Real estate has generally tended to track inflation for the reasons you mention, lumber, tools, labor, etc, but it's hard to know what will happen if inflation is 20% instead of 2-3% annually.   There's no sense to build more homes when they sell for less than their cost of replacement.

I would suspect that home valuations would rise, but probably at a much greater time lag than other assets due mostly to the fact the market isn't all that liquid.  But WTF do I know, this is pretty much uncharted territory.

----------


## cbc58

I got this off a gold website which had a description of what happened during the weimar republic hyperinflationary period:

_Real Estate: Farmers and holders of urban property seemed to benefit if their property was mortgaged; the inflation soon wiped out the mortgage debt. However, they received no income, as noted above, since rents were frozen. After the stabilization, heavy new taxes and the urgent need for cash forced most holders to remortgage their property, often more heavily than originally, so that their gains were illusory. Still, those who held real estate throughout managed to save the capital thus invested. However, those who sold during the inflation (often through desperate need for cash) fared poorly. Because it brought no income, real estate sold at extremely low real price levels during inflation._

According to this, real estate wasn't desireable as an investement and prices remained low.  So it looks like there is a confluence of forces at play and real estate will actually decrease even more in value unless it has usefulness.  I guess anyone sitting on a rental property thinking they can just jack up rents as the dollar devalues should think again...   

I'd love to hear more thoughts on this because it is important to just about everyone I know.

----------


## Zippyjuan

I suppose it would depend on if you own your property or not.  As Jordan points out, the price of real estate tends to follow the rate of inflation over the long term. If you own your property and do not rent it out or resell it, inflation of real estate has no effect on you (unless property taxes are based on current selling prices in your area- some states do not change the apraised value of a home until it gets resold).  Kind of like buying gold- once you own it, the only thing which matters is what you bought it at and what you sell it at- what it does in the meantime is meaningless to you. 

Suppose you are an owner and rent out your property. Again, you are facing fixed costs of ownership for the most part.  Costs to repair and maintain the property will be going up, but that is a smaller portion of the total costs of the home so they will have some effect but a limited one on your costs so would you be more or less likely to raise the rent you charge?  Based solely on the property costs, you would not need to raise the rent you charge by much if there was high inflation.  You may want a higher profit though to pay for higher costs of things in your personal life though and that may have you increase the rent.  In general, I would expect rents to rise but slower than the overall rate of inflation. 

What about buying a home? If prices of everything else is soaring, can people afford to also pay higher prices for buying a home?  What about the cost of borrowing?  What will happen to it?  Interest rates have three components.  One is the desired rate of return the lender seeks.  Second is a risk factor for the borrower- riskier customers get charged higher rates.  Third is the most important in a high inflation scenario- the expected rate of inflation during the time of the loan.  Those locked in will be fine.  Those wanting to take out new loans will be facing high rates for loans such as mortgages.

→ DATA LINES
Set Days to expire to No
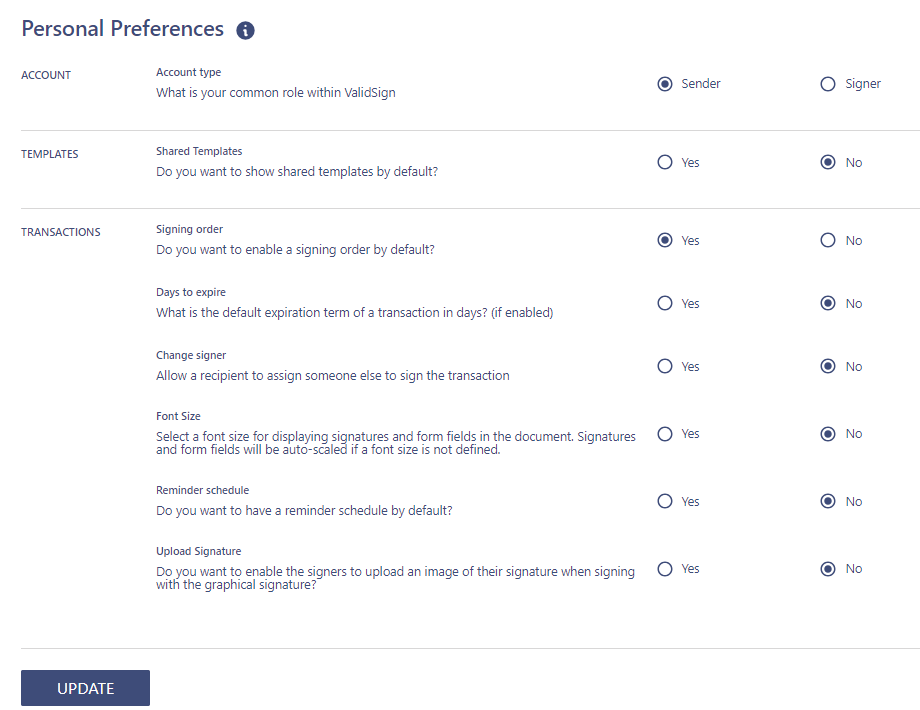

→ REQUESTS
(a) Rewrite the real estate thread from the words "## Zippyjuan" through "meaningless to you.", swapping "gold" for "silver".
(b) Carry the forum thread on real estate and inflation forward from its last sentence.

→ ANSWERS TO THE PROBLEMS
(a)
## Zippyjuan

I suppose it would depend on if you own your property or not.  As Jordan points out, the price of real estate tends to follow the rate of inflation over the long term. If you own your property and do not rent it out or resell it, inflation of real estate has no effect on you (unless property taxes are based on current selling prices in your area- some states do not change the apraised value of a home until it gets resold).  Kind of like buying silver- once you own it, the only thing which matters is what you bought it at and what you sell it at- what it does in the meantime is meaningless to you.

(b)
The rate of inflation in 1980 was about 13.5% http://www.miseryindex.us/irbyyear.asp and interest rates were all high compared to what we see today. The Prime Rate was 15.26 and by January 1981 mortgage rates were over 18%.  http://research.stlouisfed.org/fred2/data/MORTG.txt Higher costs of borrowing means that a person on the same income level can no longer afford the same priced house as they could before. We really didn't see much of a decline in the median price for a home in the early 1980's but we didn't see much of an increase either. That is perhaps becasue inflation did not stay at that level a long time and started to decline after 1980. Impact on prices would depend on how long the inflation lasted.  In the short term, people who would like to sell a house and don't get the price they think they want for it will take it off the market and try to sell it again later (unless they had to move) and buyers would wait as well so we have both supply and demand shrinking and somewhat negating each other.  

median home prices: http://www.census.gov/const/uspricemon.pdf

So if the inflation is short term (say a couple years), I would expect minimal impact on the price of housing. If it continues long term, then I would expect the prices of housing to go down in a very high inflation environment.

----------


## Jordan

> I got this off a gold website which had a description of what happened during the weimar republic hyperinflationary period:
> 
> _Real Estate: Farmers and holders of urban property seemed to benefit if their property was mortgaged; the inflation soon wiped out the mortgage debt. However, they received no income, as noted above, since rents were frozen. After the stabilization, heavy new taxes and the urgent need for cash forced most holders to remortgage their property, often more heavily than originally, so that their gains were illusory. Still, those who held real estate throughout managed to save the capital thus invested. However, those who sold during the inflation (often through desperate need for cash) fared poorly. Because it brought no income, real estate sold at extremely low real price levels during inflation._
> 
> According to this, real estate wasn't desireable as an investement and prices remained low.  So it looks like there is a confluence of forces at play and real estate will actually decrease even more in value unless it has usefulness.  I guess anyone sitting on a rental property thinking they can just jack up rents as the dollar devalues should think again...   
> 
> I'd love to hear more thoughts on this because it is important to just about everyone I know.


Honestly, I've read that twice, and it sounds dumber every time.

Basically, real estate was a bad investment because it got taxed after hyperinflation.  Sounds more like a problem of taxation, not inflation.

Why would real estate sell at extremely low real price levels during inflation, even if it doesn't generate income?  Plenty of items that do not generate income, gold, for example, are said to do quite well during inflationary periods.  Also, it says that "rents were frozen."  If inflation was high enough to allow borrowers to pay off their homes quickly, why wouldn't it be high enough for people to pay higher rents?  Were rents frozen by law?  Or were rents "frozen" because they were contractual?

Too many pieces missing from that story to make any real judgment.

----------


## cbc58

i'm betting the last 2 posters have never owned real estate.  

_If you own your property and do not rent it out or resell it, inflation of real estate has no effect on you (unless property taxes are based on current selling prices in your area- some states do not change the apraised value of a home until it gets resold)._ 

the only place i know of is california (i think) - where a proposition was enacted because of run away property taxes.  that really doesn't count imho.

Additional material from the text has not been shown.